__DATASET ROWS__:
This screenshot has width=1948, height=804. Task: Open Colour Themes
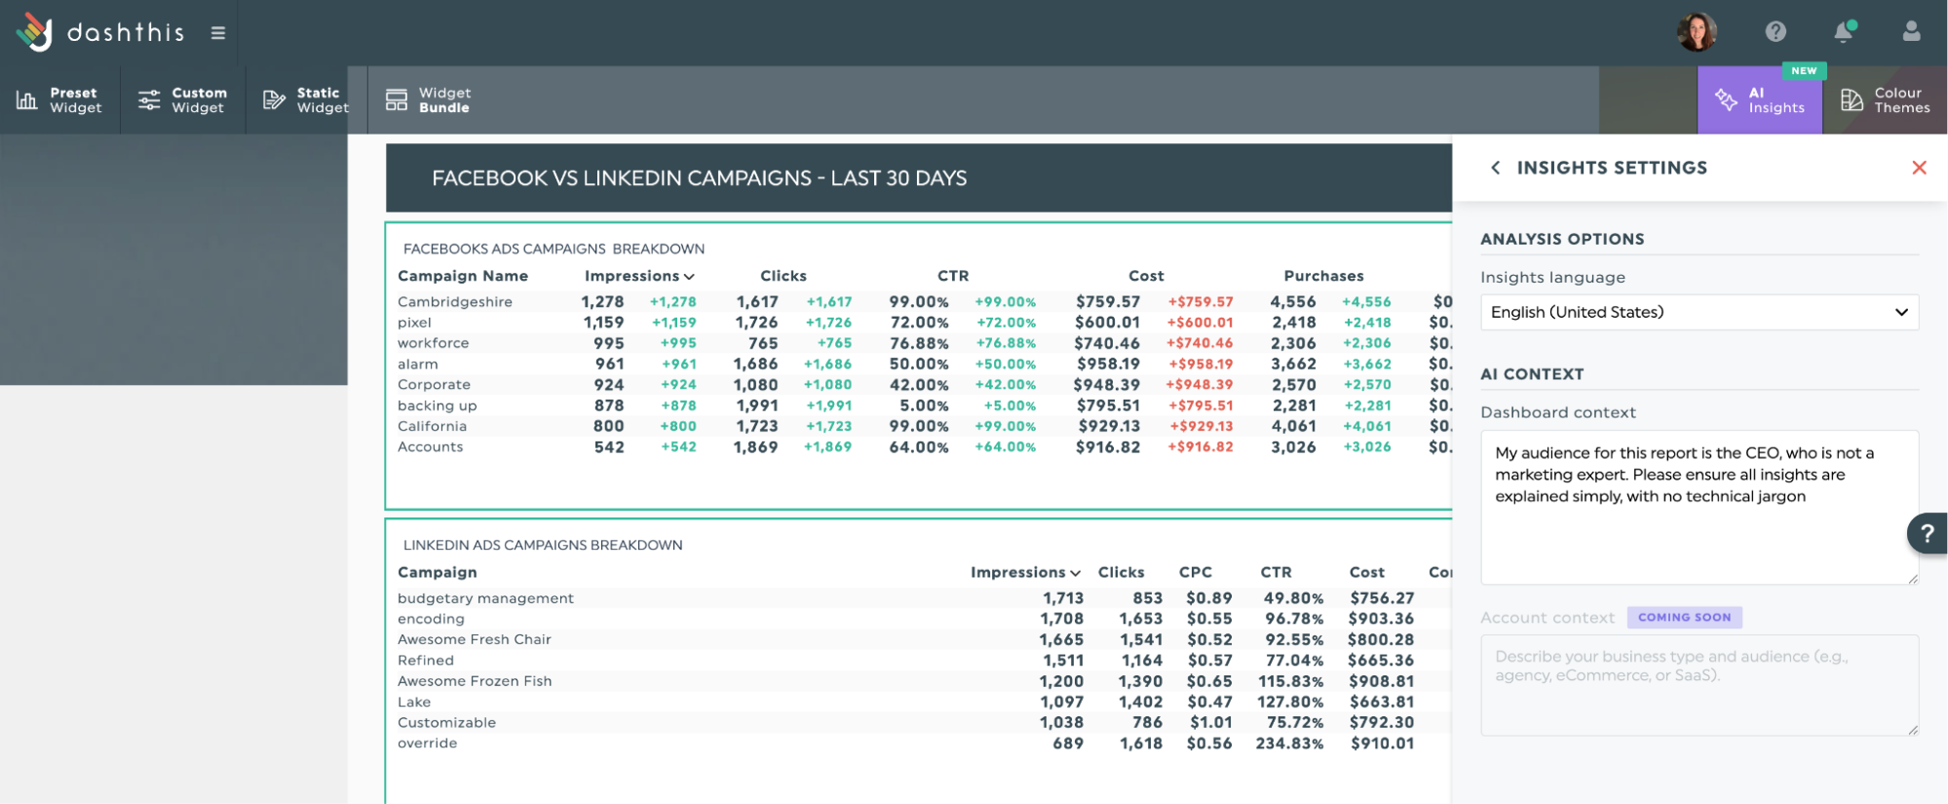click(1885, 100)
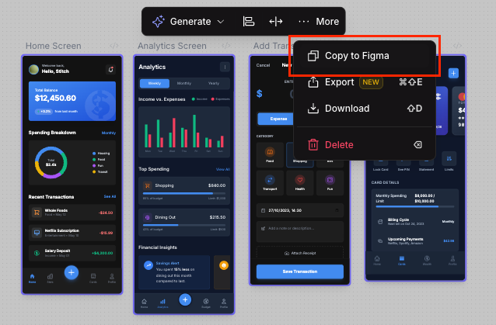Select the Health category icon

point(299,182)
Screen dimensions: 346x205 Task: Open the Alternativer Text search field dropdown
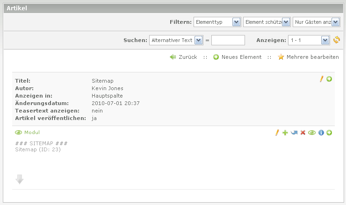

__EXERCISE__:
Can you set out every line of the records above as a numbered list, skipping blank lines and leaving out the pictures?

__RESULT FOR THIS EXERCISE__:
1. This screenshot has width=1948, height=804. Task: Open Colour Themes
2. click(1885, 100)
3. Select the Health category icon
4. point(299,182)
5. Screen dimensions: 346x205 Task: Open the Alternativer Text search field dropdown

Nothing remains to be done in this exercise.